La Chronique Internationale de Salifou DIAGNE 


Dans certains pays africains, des présidents ont laissé une large part de la gestion du pays à leur entourage proche. Cette pratique suscite des débats sur la transparence et la démocratie. Fragilisés par l’âge ou la maladie, ils ont cependant conservé leur titre et leur statut de président en exercice, même si c'est la gouvernance par procuration qui a droit de cité. Et si on faisait un tour de cette question après la requête d'un opposant camerounais? 

Au Cameroun, il y a quelques jours, l'opposant Akere Muna, candidat à la présidentielle d'octobre 2025, a saisi la Cour constitutionnelle pour dénoncer la gouvernance par procuration au Cameroun. Selon l'opposant camerounais, Paul Biya est là de corps, mais c'est d'autres qui gouvernent à sa place. 

Avant cette requête de l'opposant camerounais, le ministre récemment démissionnaire, Issa Tchiroma Bakary, a dit que le dernier conseil des ministres avec Paul Biya remonte à 14 ans.

Âgé de plus de 90 ans et à la tête du Cameroun depuis 1982, Paul Biya est de plus en plus absent de la scène publique. Ses rares apparitions contrastent avec l’omniprésence de son entourage, notamment du secrétaire général de la présidence et de quelques ministres influents, qui piloteraient de facto les affaires courantes.
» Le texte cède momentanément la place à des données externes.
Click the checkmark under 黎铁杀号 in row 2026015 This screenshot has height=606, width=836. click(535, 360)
Pour l’opposition, le pays est dirigé par une "présidence de l’ombre". 


AVANT, NIGERIA, ALGÉRIE...

Hormis ce cas actuel du Cameroun, il y a eu par le passé en Afrique d'autres cas.


Au Nigeria, on peut évoquer le cas de Umaru Musa Yar’Adua, le "président invisible" du Nigeria. 
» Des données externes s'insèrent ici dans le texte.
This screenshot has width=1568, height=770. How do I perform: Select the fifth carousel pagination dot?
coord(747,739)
Élu en 2007, le président nigérian Umaru Musa Yar’Adua a passé une grande partie de son mandat en soins médicaux, notamment en Arabie Saoudite.

Pendant ses absences prolongées, ce sont ses conseillers, ses ministres et son cercle proche qui gouvernaient. 

L’absence d’informations claires sur son état de santé plongeait le pays dans une incertitude institutionnelle, jusqu’à sa mort en 2010.


On peut citer l'Algérie où il y a quelques années, Bouteflika avait un "mandat fantôme". Dans ce pays, la situation a été emblématique avec Abdelaziz Bouteflika, resté au pouvoir malgré un état de santé très dégradé après son AVC en 2013. 

Réélu en 2014, il apparaissait rarement en public, souvent en fauteuil roulant, incapable de s’exprimer. C’est son clan présidentiel composé de proches, de généraux et de conseillers qui prenait les décisions majeures. 

Au bout du rouleau, cette situation a nourri la contestation populaire du "Hirak" en 2019, ce qui a mené à sa démission.


...SANS OUBLIER LE ZIMBABWE ET LE GABON 

La situation de Ali Bongo et le poids de son entourage ont été décriés au Gabon.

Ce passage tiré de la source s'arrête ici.